*** DATASET ***
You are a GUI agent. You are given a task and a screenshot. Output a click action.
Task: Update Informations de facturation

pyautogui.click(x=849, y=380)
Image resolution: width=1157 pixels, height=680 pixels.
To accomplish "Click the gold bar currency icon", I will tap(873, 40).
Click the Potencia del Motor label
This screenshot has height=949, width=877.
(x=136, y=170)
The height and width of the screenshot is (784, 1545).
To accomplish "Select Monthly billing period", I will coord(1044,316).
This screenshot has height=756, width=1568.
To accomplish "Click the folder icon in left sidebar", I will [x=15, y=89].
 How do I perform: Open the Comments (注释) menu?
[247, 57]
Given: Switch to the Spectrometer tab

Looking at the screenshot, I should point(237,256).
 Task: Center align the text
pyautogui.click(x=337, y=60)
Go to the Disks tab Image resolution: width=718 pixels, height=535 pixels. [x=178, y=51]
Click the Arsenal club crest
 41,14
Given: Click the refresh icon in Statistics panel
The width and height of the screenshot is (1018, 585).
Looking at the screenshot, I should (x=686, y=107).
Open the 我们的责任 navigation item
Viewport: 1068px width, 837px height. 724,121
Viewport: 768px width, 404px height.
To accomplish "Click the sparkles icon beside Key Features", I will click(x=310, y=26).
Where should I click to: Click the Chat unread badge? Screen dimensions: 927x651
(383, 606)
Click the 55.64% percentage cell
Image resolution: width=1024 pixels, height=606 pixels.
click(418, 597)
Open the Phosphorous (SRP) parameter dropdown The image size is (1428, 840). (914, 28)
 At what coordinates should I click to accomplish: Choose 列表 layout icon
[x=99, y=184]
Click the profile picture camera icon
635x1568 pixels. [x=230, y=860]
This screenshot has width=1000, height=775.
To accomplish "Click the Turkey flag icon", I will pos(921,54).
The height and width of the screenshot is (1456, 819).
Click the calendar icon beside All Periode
***
Word for word, output the records that appear above.

You are a GUI agent. You are given a task and a screenshot. Output a click action.
Task: Update Informations de facturation

pyautogui.click(x=849, y=380)
Image resolution: width=1157 pixels, height=680 pixels.
To accomplish "Click the gold bar currency icon", I will tap(873, 40).
Click the Potencia del Motor label
This screenshot has height=949, width=877.
(x=136, y=170)
The height and width of the screenshot is (784, 1545).
To accomplish "Select Monthly billing period", I will coord(1044,316).
This screenshot has height=756, width=1568.
To accomplish "Click the folder icon in left sidebar", I will [x=15, y=89].
 How do I perform: Open the Comments (注释) menu?
[247, 57]
Given: Switch to the Spectrometer tab

Looking at the screenshot, I should point(237,256).
 Task: Center align the text
pyautogui.click(x=337, y=60)
Go to the Disks tab Image resolution: width=718 pixels, height=535 pixels. [x=178, y=51]
Click the Arsenal club crest
 41,14
Given: Click the refresh icon in Statistics panel
The width and height of the screenshot is (1018, 585).
Looking at the screenshot, I should (x=686, y=107).
Open the 我们的责任 navigation item
Viewport: 1068px width, 837px height. 724,121
Viewport: 768px width, 404px height.
To accomplish "Click the sparkles icon beside Key Features", I will click(x=310, y=26).
Where should I click to: Click the Chat unread badge? Screen dimensions: 927x651
(383, 606)
Click the 55.64% percentage cell
Image resolution: width=1024 pixels, height=606 pixels.
click(418, 597)
Open the Phosphorous (SRP) parameter dropdown The image size is (1428, 840). (914, 28)
 At what coordinates should I click to accomplish: Choose 列表 layout icon
[x=99, y=184]
Click the profile picture camera icon
635x1568 pixels. [x=230, y=860]
This screenshot has width=1000, height=775.
To accomplish "Click the Turkey flag icon", I will pos(921,54).
The height and width of the screenshot is (1456, 819).
Click the calendar icon beside All Periode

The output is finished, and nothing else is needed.